### PROBLEM TO WORK ON
Copy the lines below without any change, beginning at the line that contains "Task: Dismiss the 5,000 won coupon notice" and stopping after the line that contains "Action: (x=812, y=370)". Leave the pictures out of your answer.

### GIVEN RECORDS
** begin **
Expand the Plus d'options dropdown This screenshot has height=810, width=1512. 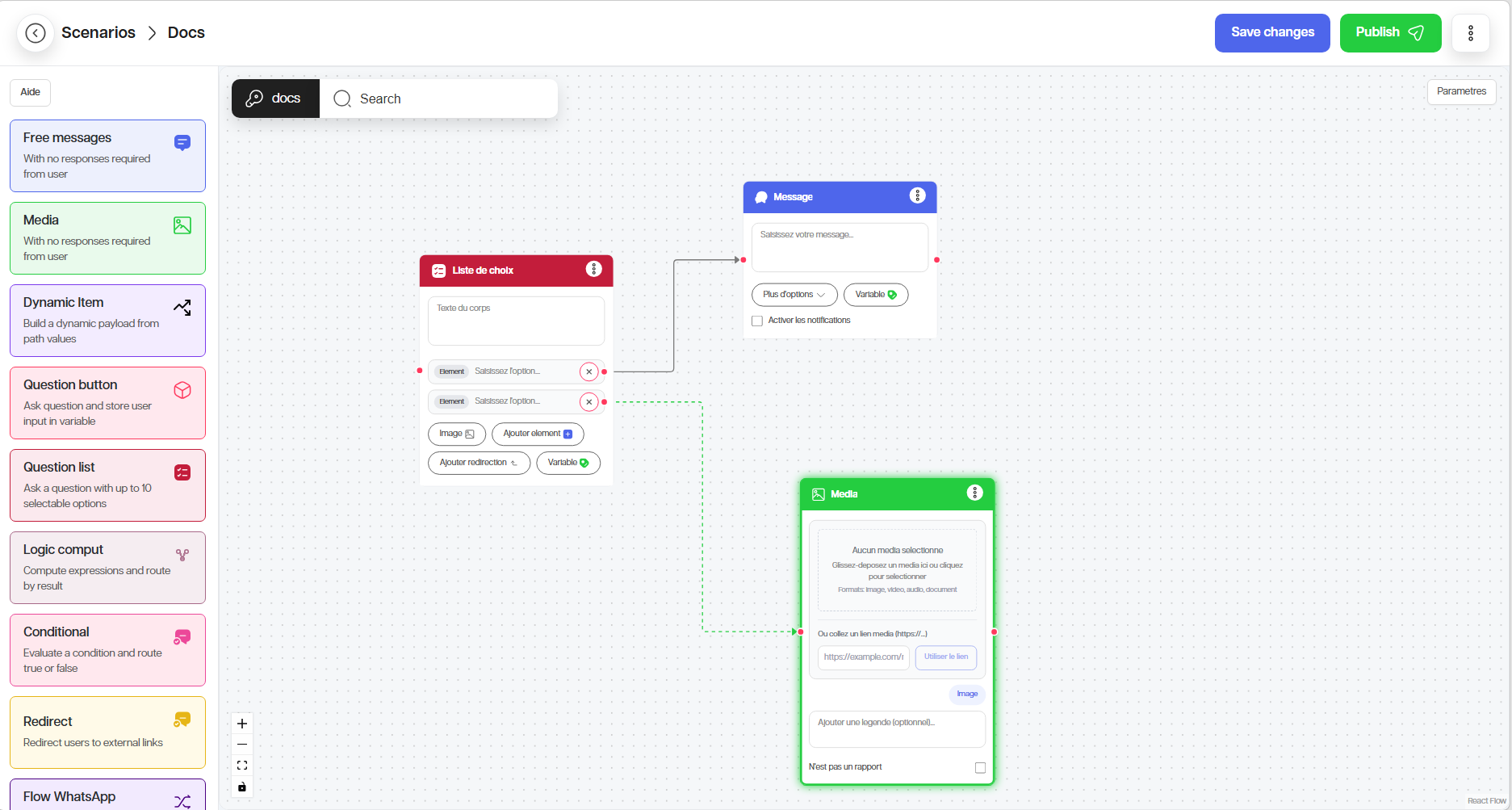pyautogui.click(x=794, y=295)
** end **
** begin **
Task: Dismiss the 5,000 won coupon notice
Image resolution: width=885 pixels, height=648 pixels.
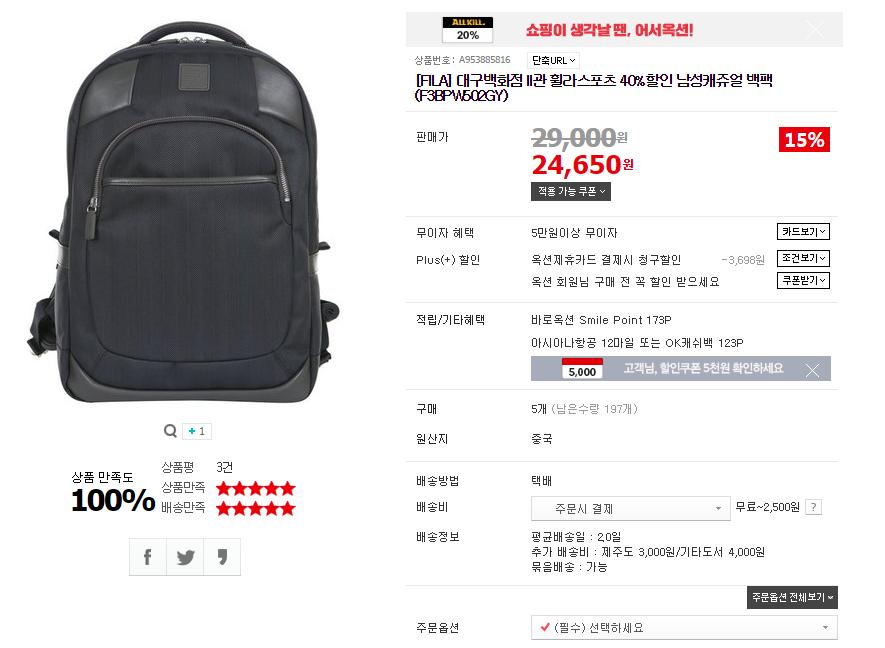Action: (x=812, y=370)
** end **
** begin **
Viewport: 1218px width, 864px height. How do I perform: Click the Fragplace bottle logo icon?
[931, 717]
** end **
### EXERCISE OUTPUT
Task: Dismiss the 5,000 won coupon notice
Image resolution: width=885 pixels, height=648 pixels.
Action: (x=812, y=370)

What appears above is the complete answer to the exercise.